The bishop reminded everyone that God is always seeking out his children, every day and everywhere, trying to draw them near, even calling them by name, like he did with Abraham, Moses and Martha.

“Listen to see if he’s calling your name. He loves you,” he said.

“The call of Christ to conversion continues to resound with intensity because of his love and mercy for every human being,” he said. “Why? Because we’re pilgrims,” and pilgrims can “wander off the path very easily.”

“We’re always in need of conversion” and purification, time and time again, he said.
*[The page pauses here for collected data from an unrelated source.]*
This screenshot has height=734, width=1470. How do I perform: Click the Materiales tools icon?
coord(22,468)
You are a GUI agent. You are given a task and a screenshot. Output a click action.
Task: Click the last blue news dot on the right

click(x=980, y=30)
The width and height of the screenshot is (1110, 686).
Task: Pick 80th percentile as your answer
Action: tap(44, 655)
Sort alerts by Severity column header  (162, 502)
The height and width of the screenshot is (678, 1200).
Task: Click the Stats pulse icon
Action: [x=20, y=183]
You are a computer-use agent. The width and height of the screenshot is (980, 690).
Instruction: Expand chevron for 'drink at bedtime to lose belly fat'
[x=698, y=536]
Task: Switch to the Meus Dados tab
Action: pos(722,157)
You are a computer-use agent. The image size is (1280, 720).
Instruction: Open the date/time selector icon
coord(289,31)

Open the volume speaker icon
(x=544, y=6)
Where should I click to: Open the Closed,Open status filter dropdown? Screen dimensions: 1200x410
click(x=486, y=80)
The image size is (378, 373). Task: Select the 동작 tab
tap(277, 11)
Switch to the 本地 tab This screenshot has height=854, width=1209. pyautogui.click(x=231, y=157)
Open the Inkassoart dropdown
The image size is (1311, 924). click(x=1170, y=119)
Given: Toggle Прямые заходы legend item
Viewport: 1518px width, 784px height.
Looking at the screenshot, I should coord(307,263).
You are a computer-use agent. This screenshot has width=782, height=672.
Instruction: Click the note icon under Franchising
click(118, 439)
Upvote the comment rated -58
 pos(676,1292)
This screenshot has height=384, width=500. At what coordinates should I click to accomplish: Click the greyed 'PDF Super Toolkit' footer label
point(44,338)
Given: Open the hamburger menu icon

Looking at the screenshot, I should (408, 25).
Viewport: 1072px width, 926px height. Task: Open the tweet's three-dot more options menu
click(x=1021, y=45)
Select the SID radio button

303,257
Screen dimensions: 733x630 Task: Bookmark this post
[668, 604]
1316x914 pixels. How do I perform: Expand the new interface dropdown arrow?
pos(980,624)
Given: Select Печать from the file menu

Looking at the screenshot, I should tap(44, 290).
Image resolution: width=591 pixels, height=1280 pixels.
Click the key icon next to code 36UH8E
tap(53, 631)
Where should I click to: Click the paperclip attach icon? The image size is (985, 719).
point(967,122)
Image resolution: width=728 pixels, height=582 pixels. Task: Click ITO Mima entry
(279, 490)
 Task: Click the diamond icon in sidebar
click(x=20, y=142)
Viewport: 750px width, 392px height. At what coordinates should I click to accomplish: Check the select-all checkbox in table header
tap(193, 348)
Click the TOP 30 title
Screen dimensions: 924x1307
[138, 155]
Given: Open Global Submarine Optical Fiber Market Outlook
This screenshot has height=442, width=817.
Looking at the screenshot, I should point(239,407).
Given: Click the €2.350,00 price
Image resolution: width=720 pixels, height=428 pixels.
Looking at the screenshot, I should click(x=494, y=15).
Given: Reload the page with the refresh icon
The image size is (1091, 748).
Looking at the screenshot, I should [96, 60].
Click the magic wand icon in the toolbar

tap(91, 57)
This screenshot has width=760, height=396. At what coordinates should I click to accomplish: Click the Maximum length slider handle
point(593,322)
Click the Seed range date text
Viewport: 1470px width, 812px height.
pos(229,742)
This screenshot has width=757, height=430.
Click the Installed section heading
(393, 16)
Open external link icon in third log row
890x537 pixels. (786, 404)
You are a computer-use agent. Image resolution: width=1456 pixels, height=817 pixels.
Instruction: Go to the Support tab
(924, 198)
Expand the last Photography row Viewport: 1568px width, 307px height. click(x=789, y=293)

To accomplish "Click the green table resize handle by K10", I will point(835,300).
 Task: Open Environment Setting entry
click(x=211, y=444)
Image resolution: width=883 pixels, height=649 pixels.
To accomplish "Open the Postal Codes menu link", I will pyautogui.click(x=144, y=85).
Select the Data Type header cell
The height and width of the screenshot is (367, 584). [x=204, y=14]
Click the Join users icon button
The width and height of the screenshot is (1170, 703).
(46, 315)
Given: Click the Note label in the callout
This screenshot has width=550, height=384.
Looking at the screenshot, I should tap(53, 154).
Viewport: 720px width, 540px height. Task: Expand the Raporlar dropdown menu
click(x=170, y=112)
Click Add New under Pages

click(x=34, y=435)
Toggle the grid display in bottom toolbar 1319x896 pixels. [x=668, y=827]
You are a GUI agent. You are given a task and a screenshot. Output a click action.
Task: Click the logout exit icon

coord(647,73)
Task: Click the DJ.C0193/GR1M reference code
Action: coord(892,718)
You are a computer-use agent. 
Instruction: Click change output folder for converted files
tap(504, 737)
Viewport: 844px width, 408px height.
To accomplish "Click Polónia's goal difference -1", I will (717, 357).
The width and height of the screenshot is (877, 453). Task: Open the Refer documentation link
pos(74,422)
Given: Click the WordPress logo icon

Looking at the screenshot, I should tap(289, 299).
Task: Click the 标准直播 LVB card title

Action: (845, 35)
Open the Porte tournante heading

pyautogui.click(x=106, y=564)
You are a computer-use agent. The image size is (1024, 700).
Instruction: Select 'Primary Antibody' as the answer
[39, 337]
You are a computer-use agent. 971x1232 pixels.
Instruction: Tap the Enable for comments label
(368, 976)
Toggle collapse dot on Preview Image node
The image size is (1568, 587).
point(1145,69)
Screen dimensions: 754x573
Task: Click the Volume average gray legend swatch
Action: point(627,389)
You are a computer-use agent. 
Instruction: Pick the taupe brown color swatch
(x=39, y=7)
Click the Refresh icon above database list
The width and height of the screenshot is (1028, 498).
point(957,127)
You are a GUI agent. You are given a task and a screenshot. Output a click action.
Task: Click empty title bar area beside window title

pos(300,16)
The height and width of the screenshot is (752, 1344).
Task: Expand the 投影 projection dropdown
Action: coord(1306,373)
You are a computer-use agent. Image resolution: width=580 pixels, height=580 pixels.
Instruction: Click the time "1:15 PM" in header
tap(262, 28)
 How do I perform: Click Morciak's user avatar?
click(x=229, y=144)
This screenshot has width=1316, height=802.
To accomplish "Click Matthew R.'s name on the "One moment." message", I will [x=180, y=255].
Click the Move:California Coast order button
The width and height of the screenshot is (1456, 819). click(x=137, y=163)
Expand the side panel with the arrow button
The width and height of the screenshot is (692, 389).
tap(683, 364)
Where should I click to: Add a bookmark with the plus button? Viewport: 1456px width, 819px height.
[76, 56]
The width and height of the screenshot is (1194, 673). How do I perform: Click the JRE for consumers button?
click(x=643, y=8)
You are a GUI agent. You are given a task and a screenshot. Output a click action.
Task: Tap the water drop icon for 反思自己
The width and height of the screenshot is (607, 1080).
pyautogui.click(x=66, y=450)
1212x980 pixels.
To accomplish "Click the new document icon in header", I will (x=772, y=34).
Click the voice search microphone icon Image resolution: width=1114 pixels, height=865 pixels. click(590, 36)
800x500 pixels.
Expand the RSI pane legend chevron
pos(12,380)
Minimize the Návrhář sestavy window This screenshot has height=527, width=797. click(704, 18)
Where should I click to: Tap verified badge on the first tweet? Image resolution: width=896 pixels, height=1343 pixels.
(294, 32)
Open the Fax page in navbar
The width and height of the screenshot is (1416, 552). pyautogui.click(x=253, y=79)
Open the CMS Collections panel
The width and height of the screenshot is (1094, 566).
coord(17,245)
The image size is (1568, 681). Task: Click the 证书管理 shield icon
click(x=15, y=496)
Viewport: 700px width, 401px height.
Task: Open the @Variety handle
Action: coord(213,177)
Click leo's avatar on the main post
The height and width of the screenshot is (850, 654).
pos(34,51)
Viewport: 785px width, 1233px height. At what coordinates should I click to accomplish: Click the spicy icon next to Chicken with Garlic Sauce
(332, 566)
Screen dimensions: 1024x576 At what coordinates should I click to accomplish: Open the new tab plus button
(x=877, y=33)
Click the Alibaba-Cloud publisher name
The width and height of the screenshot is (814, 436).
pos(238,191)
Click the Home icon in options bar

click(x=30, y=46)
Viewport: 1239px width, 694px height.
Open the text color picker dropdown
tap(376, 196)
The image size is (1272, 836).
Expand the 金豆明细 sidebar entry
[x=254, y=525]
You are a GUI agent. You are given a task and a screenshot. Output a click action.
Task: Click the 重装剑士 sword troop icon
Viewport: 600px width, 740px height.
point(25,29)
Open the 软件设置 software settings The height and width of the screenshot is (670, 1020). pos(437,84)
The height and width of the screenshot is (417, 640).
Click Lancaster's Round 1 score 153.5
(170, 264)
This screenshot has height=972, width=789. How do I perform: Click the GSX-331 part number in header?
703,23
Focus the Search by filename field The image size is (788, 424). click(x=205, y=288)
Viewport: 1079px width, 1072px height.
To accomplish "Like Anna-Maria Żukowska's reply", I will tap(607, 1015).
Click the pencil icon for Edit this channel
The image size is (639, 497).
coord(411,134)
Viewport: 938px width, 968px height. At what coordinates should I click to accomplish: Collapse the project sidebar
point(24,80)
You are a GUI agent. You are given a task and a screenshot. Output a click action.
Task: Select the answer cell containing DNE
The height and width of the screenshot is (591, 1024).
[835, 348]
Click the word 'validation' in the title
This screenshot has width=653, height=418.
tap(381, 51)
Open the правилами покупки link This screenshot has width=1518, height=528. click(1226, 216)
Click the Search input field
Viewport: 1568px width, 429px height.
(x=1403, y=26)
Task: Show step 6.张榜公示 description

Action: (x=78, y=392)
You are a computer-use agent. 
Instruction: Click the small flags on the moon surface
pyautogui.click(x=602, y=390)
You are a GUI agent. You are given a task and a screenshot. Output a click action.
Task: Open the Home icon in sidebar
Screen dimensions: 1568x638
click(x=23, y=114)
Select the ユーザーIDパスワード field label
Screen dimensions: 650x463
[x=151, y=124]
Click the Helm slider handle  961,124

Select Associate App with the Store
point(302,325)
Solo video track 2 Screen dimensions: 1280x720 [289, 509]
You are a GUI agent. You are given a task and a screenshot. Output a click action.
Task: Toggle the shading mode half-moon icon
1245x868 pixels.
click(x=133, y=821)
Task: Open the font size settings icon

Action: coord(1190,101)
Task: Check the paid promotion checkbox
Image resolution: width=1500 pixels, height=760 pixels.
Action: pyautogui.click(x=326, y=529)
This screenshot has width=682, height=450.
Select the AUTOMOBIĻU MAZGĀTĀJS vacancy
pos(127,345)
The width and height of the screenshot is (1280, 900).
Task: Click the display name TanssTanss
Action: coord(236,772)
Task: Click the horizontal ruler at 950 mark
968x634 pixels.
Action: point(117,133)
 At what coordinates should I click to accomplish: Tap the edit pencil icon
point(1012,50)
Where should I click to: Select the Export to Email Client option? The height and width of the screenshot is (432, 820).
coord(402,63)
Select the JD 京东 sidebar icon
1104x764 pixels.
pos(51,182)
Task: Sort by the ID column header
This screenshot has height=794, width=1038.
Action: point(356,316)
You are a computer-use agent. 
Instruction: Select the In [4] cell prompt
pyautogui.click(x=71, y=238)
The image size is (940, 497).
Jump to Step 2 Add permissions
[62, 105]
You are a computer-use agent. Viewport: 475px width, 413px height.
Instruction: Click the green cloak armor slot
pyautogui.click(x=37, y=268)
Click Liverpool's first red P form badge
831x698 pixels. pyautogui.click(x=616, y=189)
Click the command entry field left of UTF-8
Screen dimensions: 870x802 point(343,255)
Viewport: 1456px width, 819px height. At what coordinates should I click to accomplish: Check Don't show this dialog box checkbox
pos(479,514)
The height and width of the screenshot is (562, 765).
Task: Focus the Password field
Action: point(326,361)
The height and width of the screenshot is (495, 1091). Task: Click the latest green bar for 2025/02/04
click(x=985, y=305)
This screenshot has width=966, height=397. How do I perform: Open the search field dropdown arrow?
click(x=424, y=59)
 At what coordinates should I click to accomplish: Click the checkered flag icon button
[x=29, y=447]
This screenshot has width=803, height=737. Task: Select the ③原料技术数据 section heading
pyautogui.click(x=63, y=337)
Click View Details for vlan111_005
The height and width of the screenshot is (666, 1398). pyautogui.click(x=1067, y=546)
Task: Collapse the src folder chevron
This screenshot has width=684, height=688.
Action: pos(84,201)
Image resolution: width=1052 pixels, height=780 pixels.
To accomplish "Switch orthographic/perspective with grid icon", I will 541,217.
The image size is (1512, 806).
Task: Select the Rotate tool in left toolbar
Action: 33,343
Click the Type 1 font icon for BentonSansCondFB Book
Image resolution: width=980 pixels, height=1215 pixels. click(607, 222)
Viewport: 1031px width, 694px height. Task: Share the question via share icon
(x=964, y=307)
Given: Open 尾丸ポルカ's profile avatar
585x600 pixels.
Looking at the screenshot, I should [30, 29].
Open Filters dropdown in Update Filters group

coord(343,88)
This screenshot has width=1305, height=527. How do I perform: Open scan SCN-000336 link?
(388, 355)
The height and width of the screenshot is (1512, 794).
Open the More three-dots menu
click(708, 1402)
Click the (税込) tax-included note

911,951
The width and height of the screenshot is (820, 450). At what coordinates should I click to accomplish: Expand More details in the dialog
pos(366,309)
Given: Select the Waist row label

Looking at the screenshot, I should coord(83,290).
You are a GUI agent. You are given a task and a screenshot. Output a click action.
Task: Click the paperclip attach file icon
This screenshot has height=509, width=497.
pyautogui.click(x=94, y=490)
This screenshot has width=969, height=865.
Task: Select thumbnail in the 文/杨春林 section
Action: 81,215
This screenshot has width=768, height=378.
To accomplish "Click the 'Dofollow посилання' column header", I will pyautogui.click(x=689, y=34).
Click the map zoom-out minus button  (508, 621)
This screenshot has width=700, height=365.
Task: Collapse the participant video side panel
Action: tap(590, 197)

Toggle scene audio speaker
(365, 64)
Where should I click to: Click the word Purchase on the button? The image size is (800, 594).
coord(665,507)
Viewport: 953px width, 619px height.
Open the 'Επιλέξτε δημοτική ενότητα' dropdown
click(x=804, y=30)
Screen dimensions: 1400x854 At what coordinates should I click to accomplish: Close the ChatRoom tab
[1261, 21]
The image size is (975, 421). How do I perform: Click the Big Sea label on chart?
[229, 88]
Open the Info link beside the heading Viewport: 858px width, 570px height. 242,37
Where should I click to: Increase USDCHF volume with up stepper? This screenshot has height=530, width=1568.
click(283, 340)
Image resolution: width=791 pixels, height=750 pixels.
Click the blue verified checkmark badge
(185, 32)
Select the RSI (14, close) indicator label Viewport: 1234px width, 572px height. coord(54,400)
Often, conversion begins with a person searching for the truth, Olmsted said. But Saul of Tarsus was not seeking the truth; he imagined he already knew the truth and hated Jesus and his followers because he thought they were leading people away from God’s law.

“Saul’s zeal for the law blinded him to the reality, the much greater reality of what God’s mercy was doing,” the bishop said.

Ready to seek out and arrest more Christians, Saul “was charging up to Damascus with full confidence” until Christ stopped him “in his tracks, blinded him by this brilliant light, which is of course the truth.”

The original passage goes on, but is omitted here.